When you have gone through the entries below, state how many lines include the word "currency" and write nothing else.
========================================
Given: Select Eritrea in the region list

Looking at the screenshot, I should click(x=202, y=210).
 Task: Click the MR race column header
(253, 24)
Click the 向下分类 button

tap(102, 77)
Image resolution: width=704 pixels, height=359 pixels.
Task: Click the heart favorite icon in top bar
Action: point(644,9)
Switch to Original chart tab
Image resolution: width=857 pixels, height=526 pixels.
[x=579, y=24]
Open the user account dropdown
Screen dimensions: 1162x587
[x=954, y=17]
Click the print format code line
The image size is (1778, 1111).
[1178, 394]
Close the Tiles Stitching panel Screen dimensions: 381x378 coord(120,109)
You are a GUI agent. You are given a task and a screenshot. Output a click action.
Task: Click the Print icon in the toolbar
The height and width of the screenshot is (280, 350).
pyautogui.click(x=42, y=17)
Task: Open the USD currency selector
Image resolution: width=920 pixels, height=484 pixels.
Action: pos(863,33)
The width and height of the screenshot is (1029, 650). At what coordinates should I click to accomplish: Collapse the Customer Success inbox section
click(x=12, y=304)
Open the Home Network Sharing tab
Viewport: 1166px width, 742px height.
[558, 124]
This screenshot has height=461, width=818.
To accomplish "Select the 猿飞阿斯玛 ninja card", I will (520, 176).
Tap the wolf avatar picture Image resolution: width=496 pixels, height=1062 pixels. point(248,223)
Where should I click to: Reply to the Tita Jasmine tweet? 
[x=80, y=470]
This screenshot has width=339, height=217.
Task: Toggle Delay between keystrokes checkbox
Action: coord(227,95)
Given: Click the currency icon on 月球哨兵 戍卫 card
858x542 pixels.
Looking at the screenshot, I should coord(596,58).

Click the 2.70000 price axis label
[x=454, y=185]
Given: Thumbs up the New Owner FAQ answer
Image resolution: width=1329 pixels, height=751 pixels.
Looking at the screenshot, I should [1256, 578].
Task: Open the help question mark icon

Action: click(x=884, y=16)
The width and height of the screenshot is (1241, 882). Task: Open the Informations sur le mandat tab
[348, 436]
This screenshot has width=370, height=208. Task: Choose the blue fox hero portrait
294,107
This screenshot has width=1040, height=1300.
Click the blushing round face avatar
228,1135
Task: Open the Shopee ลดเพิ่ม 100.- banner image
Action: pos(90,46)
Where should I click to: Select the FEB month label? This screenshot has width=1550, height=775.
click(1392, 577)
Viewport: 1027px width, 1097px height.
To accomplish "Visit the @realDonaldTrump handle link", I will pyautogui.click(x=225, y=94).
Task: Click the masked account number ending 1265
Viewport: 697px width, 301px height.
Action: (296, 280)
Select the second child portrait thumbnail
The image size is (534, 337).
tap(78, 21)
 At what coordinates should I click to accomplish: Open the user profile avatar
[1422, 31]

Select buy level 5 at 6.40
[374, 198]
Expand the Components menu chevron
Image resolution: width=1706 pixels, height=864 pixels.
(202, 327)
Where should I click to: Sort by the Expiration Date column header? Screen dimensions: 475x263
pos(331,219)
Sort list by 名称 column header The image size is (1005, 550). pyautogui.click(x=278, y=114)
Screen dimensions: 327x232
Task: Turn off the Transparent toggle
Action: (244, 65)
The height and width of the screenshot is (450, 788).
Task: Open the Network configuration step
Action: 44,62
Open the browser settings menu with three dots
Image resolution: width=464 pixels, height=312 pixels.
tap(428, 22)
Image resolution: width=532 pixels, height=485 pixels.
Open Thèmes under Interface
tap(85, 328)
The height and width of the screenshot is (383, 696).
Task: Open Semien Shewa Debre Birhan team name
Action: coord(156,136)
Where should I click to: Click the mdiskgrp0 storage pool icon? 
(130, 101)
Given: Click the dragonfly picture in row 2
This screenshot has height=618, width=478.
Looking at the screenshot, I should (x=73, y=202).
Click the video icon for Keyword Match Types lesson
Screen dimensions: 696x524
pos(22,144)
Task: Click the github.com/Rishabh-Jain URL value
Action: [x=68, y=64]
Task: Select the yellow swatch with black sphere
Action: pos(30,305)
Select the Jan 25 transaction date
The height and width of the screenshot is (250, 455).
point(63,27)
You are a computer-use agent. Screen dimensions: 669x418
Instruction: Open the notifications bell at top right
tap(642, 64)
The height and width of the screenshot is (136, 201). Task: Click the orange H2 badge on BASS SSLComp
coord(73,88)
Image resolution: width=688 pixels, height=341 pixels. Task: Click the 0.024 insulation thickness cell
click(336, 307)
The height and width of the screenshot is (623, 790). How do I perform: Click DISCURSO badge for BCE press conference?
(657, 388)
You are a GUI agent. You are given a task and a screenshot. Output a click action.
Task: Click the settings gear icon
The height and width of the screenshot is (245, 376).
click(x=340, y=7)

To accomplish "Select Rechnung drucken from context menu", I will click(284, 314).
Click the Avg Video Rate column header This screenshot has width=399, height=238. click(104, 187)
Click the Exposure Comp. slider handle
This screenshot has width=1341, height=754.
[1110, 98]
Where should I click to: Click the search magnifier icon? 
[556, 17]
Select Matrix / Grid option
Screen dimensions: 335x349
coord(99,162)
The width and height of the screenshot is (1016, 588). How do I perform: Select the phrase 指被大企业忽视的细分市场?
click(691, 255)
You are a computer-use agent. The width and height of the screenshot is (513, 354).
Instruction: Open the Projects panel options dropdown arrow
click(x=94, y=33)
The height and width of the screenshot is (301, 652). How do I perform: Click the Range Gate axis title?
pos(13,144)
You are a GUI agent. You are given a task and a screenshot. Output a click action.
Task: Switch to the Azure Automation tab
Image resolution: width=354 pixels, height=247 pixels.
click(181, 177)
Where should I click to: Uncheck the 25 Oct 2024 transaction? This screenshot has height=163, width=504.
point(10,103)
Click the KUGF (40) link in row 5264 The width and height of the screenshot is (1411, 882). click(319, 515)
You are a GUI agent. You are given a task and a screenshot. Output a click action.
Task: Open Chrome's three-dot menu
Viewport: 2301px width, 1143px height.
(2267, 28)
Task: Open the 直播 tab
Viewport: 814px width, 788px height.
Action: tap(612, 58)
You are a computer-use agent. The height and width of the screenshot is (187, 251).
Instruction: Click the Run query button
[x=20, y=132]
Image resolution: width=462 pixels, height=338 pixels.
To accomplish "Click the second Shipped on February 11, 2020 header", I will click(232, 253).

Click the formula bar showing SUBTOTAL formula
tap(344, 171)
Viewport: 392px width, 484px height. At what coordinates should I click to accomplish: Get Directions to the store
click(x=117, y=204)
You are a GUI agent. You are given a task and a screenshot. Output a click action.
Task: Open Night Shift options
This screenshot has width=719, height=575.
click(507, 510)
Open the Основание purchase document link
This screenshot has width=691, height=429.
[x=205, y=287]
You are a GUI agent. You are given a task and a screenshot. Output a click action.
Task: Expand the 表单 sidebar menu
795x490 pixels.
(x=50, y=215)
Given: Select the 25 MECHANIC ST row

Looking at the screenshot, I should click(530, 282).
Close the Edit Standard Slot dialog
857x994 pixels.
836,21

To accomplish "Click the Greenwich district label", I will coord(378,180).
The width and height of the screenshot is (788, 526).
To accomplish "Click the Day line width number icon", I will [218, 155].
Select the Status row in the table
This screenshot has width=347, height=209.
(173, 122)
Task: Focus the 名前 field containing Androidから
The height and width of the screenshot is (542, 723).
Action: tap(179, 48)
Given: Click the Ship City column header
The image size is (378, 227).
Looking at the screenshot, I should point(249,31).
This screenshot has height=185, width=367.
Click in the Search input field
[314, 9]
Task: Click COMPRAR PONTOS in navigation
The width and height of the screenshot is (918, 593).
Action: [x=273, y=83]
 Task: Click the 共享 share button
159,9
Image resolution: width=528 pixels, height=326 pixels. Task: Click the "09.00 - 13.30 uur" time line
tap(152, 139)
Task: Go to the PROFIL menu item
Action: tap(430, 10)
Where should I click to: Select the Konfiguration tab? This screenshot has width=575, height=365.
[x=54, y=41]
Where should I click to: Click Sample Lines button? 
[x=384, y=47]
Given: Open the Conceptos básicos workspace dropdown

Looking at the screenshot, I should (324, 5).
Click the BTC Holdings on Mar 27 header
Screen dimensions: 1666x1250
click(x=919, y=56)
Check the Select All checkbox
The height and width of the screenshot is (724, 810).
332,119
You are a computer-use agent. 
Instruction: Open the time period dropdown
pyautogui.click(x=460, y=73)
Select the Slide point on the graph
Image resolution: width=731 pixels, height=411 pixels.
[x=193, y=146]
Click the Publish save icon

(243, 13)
========================================
Answer space:
2